Document excerpt:
· · · ·

Growing up, I had always longed for a sense of home. Not just a place to live, but more of a place in which I could be safe, loved, and accepted. I was always a shy, awkward kid, who always felt at least ten years older than I actually was, which made making friends with kids my age very challenging.
Before I reached my third birthday, there was a massive explosion a few towns away from where I lived, at the Chernobyl Nuclear Power Plant. As a result, I spent most of my childhood being in and out of hospitals being treated for acute radiation syndrome, which destroyed my immune system. I also spent a lot of times indoors, unable to be around people, often not being able to go to school, sometimes for weeks at a time due to my worsening symptoms.
I remember feeling the excruciating pain of loneliness at the core of my stomach, sometimes wanting to scream, but only being able to silently cry in my room. I remember wishing that I could have friends that supported me. I sometimes wished that I could design a robotic friend: one who would understand me and would always be able to say the kindest, most compassionate things that I needed to hear. That’s when the idea of Cassie first came to me. Although her design evolved over time, what I always envisioned was that Cassie would function as a kind of a supportive and friendly robot (or AI), one who can be someone’s best friend but also a guide, both navigational and emotional. With a Cassie, I reasoned, no one would ever be lonely again.
I was seven when the violence started. Growing up in a city that was occupied and burned down during WWII by the Nazis, I was not unfamiliar with anti-Semitism. However, I did not think that I would ever see its horrors outside of the city museums and memorials.

· · · ·

Information:
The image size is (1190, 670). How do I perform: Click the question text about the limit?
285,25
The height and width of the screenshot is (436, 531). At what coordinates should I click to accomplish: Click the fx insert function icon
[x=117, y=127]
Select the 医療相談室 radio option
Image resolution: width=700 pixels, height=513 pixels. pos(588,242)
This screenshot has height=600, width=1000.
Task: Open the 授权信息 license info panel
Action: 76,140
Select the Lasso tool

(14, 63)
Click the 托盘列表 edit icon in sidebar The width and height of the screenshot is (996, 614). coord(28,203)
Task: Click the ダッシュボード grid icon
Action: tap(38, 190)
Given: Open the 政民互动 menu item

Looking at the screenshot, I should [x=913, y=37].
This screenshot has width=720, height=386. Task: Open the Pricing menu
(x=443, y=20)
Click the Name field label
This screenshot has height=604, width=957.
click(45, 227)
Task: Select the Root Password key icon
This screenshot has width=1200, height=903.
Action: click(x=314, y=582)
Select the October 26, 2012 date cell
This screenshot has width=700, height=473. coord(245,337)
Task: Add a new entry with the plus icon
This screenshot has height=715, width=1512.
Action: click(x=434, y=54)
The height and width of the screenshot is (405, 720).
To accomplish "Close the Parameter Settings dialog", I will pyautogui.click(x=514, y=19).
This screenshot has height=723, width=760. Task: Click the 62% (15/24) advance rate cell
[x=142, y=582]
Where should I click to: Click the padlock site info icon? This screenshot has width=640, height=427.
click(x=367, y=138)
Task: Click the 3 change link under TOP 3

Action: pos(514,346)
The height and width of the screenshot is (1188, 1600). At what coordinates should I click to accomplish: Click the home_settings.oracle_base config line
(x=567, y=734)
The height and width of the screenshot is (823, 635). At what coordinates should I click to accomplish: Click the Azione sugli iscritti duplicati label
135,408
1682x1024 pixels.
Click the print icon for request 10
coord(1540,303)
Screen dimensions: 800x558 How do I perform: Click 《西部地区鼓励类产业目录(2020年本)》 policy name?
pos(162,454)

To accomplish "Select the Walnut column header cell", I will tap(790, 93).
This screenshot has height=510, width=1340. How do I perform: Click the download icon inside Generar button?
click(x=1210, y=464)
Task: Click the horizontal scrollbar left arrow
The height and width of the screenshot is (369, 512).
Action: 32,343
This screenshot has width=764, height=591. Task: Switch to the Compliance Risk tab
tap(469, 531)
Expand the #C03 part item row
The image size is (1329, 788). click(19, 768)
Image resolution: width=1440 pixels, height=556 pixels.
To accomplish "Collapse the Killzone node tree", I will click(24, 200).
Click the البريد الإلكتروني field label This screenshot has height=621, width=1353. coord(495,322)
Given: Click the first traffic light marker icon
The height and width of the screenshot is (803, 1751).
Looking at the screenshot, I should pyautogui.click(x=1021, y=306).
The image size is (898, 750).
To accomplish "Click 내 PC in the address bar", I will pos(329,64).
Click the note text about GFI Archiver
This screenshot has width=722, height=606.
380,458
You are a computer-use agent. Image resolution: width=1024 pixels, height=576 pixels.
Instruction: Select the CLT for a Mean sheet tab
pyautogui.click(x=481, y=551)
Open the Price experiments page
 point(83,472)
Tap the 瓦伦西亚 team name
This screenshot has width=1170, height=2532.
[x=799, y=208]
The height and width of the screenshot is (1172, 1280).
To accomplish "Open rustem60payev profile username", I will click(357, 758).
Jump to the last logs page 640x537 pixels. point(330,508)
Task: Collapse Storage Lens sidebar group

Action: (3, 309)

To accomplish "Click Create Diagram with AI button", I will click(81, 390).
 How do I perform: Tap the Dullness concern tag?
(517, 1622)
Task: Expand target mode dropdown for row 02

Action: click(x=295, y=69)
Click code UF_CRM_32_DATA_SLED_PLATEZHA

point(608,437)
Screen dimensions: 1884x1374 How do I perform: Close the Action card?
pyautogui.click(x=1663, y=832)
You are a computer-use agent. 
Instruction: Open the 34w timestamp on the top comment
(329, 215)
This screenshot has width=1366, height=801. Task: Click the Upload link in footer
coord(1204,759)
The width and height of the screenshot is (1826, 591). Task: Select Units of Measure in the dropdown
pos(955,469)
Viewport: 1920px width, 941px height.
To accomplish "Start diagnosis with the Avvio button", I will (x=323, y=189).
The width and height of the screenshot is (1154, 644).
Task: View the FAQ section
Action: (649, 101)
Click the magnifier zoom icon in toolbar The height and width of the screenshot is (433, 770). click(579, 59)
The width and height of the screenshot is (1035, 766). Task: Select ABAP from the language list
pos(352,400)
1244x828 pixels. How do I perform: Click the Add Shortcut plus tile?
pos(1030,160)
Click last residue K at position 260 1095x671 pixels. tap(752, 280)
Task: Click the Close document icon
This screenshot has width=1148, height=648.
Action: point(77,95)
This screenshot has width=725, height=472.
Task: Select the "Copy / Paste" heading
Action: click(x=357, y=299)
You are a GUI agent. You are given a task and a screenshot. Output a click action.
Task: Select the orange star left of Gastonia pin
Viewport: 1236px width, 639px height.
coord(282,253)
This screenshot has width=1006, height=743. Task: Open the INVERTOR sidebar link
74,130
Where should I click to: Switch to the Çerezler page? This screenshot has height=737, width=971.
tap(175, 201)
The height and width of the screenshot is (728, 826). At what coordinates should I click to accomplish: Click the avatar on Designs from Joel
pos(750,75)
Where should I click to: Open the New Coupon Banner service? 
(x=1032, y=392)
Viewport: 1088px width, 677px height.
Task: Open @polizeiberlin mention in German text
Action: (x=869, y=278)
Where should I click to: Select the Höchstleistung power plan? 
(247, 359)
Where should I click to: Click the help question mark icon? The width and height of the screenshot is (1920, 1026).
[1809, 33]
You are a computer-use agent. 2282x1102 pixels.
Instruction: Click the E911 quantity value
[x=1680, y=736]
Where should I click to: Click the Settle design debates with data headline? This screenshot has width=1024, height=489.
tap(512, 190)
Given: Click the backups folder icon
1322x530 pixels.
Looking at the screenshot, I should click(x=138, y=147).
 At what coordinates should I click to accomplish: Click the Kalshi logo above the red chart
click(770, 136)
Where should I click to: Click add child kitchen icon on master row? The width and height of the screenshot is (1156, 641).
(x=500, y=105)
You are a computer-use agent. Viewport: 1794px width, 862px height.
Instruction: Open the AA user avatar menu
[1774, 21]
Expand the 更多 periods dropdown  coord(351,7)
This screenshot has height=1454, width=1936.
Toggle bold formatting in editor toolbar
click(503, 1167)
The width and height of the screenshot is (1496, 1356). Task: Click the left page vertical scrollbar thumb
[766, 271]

· · · ·

Work order 1: Translate this sentence from the Chernobyl childhood essay into Spanish: "I remember wishing that I could have friends that supported me."
Work order 2:
For each statement, say whether it agrees with the Chernobyl childhood essay. Answer yes or no and quote the deciding words.
(a) The narrator was already of school age when the explosion at Chernobyl happened.
(b) The narrator was treated for acute radiation syndrome.
(c) The narrator pictured Cassie as a guide that was only navigational.
Work order 3: Quote the part of the Chernobyl childhood essay that opens with the words containing "Before I reached" and closes with "my worsening symptoms.".

Answer section 1: Recuerdo haber deseado tener amigos que me apoyaran.

Answer section 2:
(a) No: "Before I reached my third birthday, there was a massive explosion a few towns away from where I lived"
(b) Yes: "being treated for acute radiation syndrome, which destroyed my immune system"
(c) No: "a guide, both navigational and emotional"

Answer section 3:
Before I reached my third birthday, there was a massive explosion a few towns away from where I lived, at the Chernobyl Nuclear Power Plant. As a result, I spent most of my childhood being in and out of hospitals being treated for acute radiation syndrome, which destroyed my immune system. I also spent a lot of times indoors, unable to be around people, often not being able to go to school, sometimes for weeks at a time due to my worsening symptoms.